- Written instruction
Rewrite the data below with every instance of "menu" changed to "panel" and nothing else altered.
[START]
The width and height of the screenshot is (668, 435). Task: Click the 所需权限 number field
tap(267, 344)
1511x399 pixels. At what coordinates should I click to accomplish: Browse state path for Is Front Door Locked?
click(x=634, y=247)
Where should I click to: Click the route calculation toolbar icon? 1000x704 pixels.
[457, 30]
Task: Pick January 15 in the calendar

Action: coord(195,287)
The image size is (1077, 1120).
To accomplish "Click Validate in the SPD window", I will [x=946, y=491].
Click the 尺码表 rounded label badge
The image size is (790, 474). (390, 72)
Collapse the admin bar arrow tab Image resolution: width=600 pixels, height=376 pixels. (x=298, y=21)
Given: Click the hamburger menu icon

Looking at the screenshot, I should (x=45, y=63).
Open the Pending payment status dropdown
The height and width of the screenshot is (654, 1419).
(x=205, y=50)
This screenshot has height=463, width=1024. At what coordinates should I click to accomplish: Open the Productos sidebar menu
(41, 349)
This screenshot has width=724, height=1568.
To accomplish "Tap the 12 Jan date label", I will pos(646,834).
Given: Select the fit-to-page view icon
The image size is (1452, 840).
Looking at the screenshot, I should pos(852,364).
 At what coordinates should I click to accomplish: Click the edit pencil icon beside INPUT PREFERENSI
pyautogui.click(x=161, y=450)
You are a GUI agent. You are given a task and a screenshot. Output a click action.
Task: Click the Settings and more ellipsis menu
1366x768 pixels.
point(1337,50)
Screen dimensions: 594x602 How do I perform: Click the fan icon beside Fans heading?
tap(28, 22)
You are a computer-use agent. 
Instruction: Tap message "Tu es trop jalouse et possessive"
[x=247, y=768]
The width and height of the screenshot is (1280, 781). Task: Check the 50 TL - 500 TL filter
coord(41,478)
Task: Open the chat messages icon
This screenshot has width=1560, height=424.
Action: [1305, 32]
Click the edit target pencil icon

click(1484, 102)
[END]
- Output for this task
The width and height of the screenshot is (668, 435). Task: Click the 所需权限 number field
tap(267, 344)
1511x399 pixels. At what coordinates should I click to accomplish: Browse state path for Is Front Door Locked?
click(x=634, y=247)
Where should I click to: Click the route calculation toolbar icon? 1000x704 pixels.
[457, 30]
Task: Pick January 15 in the calendar

Action: coord(195,287)
The image size is (1077, 1120).
To accomplish "Click Validate in the SPD window", I will [x=946, y=491].
Click the 尺码表 rounded label badge
The image size is (790, 474). (390, 72)
Collapse the admin bar arrow tab Image resolution: width=600 pixels, height=376 pixels. (x=298, y=21)
Given: Click the hamburger panel icon

Looking at the screenshot, I should (x=45, y=63).
Open the Pending payment status dropdown
The height and width of the screenshot is (654, 1419).
(x=205, y=50)
This screenshot has height=463, width=1024. At what coordinates should I click to accomplish: Open the Productos sidebar panel
(41, 349)
This screenshot has width=724, height=1568.
To accomplish "Tap the 12 Jan date label", I will pos(646,834).
Given: Select the fit-to-page view icon
The image size is (1452, 840).
Looking at the screenshot, I should pos(852,364).
 At what coordinates should I click to accomplish: Click the edit pencil icon beside INPUT PREFERENSI
pyautogui.click(x=161, y=450)
You are a GUI agent. You are given a task and a screenshot. Output a click action.
Task: Click the Settings and more ellipsis panel
1366x768 pixels.
point(1337,50)
Screen dimensions: 594x602 How do I perform: Click the fan icon beside Fans heading?
tap(28, 22)
You are a computer-use agent. 
Instruction: Tap message "Tu es trop jalouse et possessive"
[x=247, y=768]
The width and height of the screenshot is (1280, 781). Task: Check the 50 TL - 500 TL filter
coord(41,478)
Task: Open the chat messages icon
This screenshot has width=1560, height=424.
Action: [1305, 32]
Click the edit target pencil icon

click(1484, 102)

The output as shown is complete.